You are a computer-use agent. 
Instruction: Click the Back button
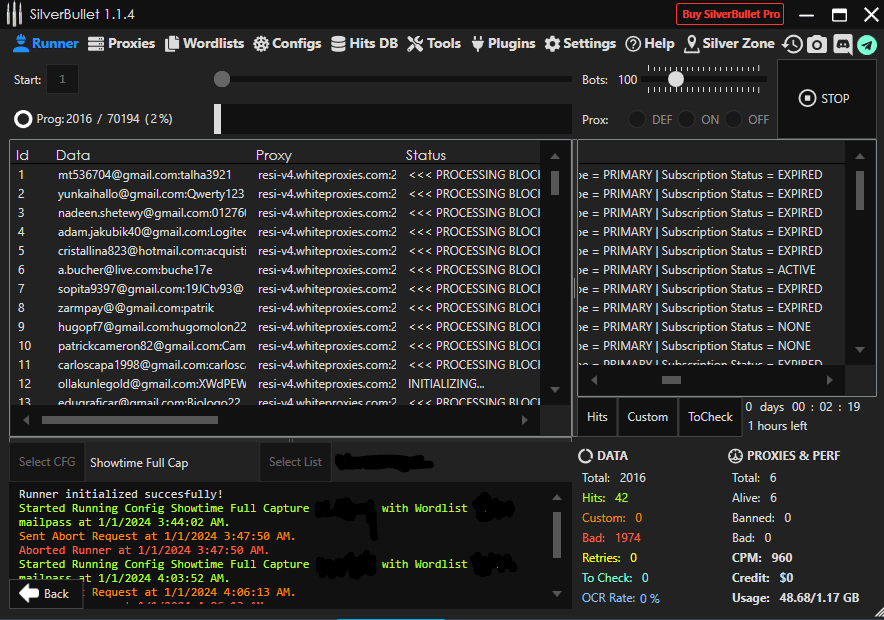click(x=45, y=594)
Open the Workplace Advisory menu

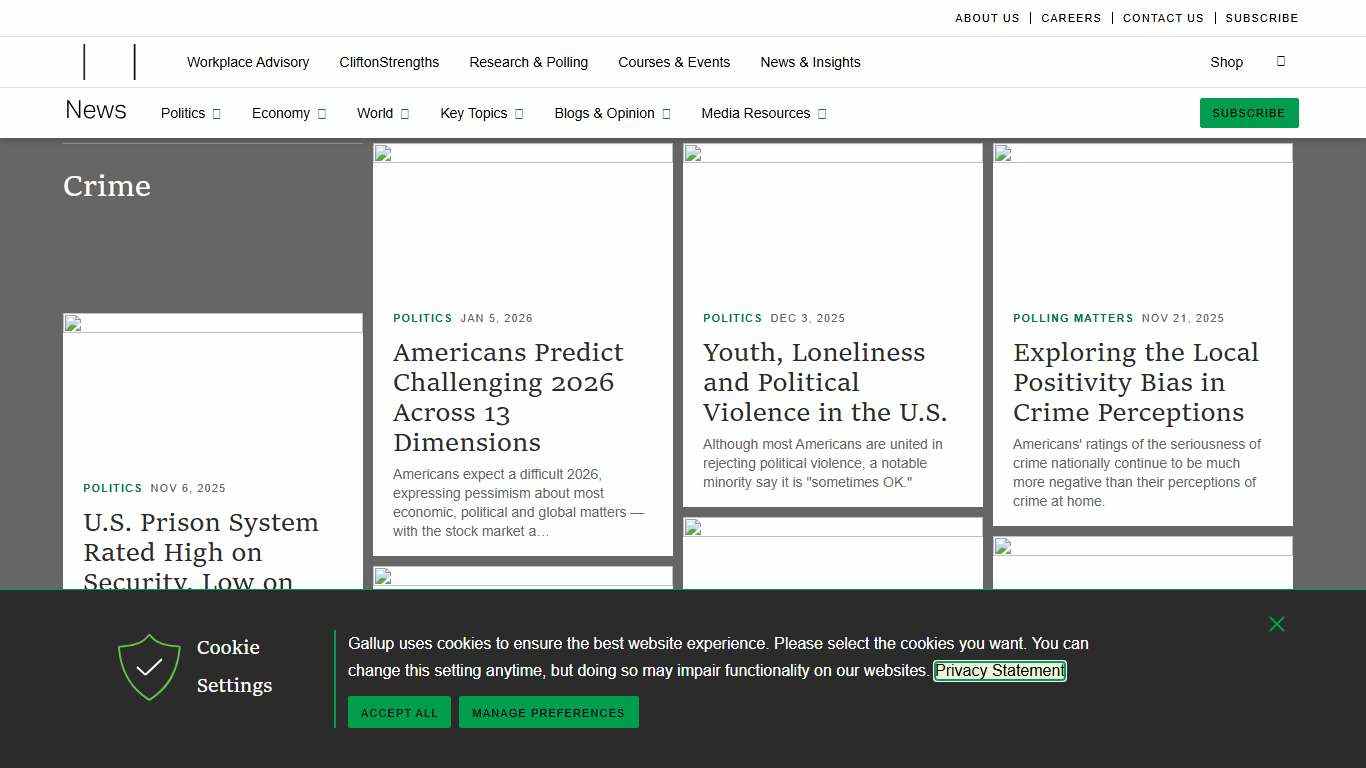coord(247,62)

◇ ◇ ◇ ◇

■ **TASK DESCRIPTION**: In your copy, repeat the records above exactly and include no images.

■ **WRITTEN REPLY**:
You are a computer-use agent. 
Instruction: Click the Back button
click(x=45, y=594)
Open the Workplace Advisory menu

coord(247,62)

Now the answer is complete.